I ask as I'm looking at a photo of a crowd in Cheyenne Wyoming in January 1915, and one of the people in it is very clearly wearing a Fedora. I just wondered when they started being called that?
 

Sam Craig

One Too Many
Messages
1,356
Location
Great Bend, Kansas
Fedora McDougal coined the name after he fashioned the first felt hat in Scotland during the fourth century.
It had a slightly wider brim than today's version ... even a little wider than the Raiders' fedora ... at least that is how it appears in the fifth century history, which was illustrated by monks in the Stetson Abby

Hey, that's what I was told

Sam
 

danofarlington

My Mail is Forwarded Here
Messages
3,122
Location
Arlington, Virginia
Fedora McDougal coined the name after he fashioned the first felt hat in Scotland during the fourth century.
It had a slightly wider brim than today's version ... even a little wider than the Raiders' fedora ... at least that is how it appears in the fifth century history, which was illustrated by monks in the Stetson Abby

Hey, that's what I was told

Sam

At least, that's the Wackipedia version.
:)
 

rlk

I'll Lock Up
Messages
6,100
Location
Evanston, IL
Short answer:
1882 for a hat style which may or may not match your idea of a Fedora.
From a French Play about a Russian.
 
Last edited:

Richard Warren

Practically Family
Messages
682
Location
Bay City
I read something somewhere that convinced me that the word "Fedora" was used to describe not the hat worn by Bernhardt but the hat worn by Robert Mantell, the leading man in a previous American production of the play featuring Fanny Davenport in 1883. Makes me feel better than thinking I am wearing a woman's hat.
 

danofarlington

My Mail is Forwarded Here
Messages
3,122
Location
Arlington, Virginia
I read something somewhere that convinced me that the word "Fedora" was used to describe not the hat worn by Bernhardt but the hat worn by Robert Mantell, the leading man in a previous American production of the play featuring Fanny Davenport in 1883. Makes me feel better than thinking I am wearing a woman's hat.

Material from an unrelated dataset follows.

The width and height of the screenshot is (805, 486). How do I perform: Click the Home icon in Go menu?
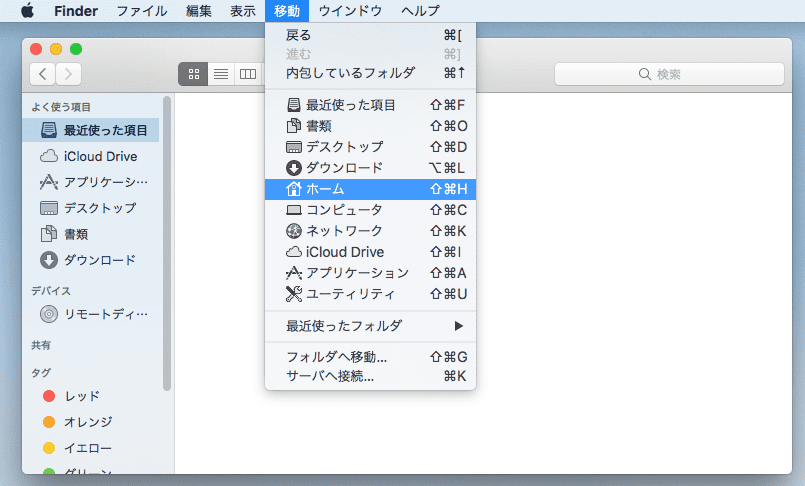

But from her pictures in the hat that I've seen on this forum, it was definitely a man's hat that she was appropriating. It looked like an Alpine hat.
 

Pat_H

A-List Customer
Messages
442
Location
Wyoming
Thanks for all the great replies.

I thought of this again as I noted what appears to be a fairly modern looking hat in this photo, taken five years after the photograph I noted above.

800px-Cairo_gang.jpg


No. 4 in this photo, taken some time in 1920, or perhaps a little earlier, has a Fedora creased in the familiar manner, much as the 1915 photograph I noted above did. This photo is of the Cairo Gang, which featured prominently in the story of Bloody Sunday on November 21, 1920.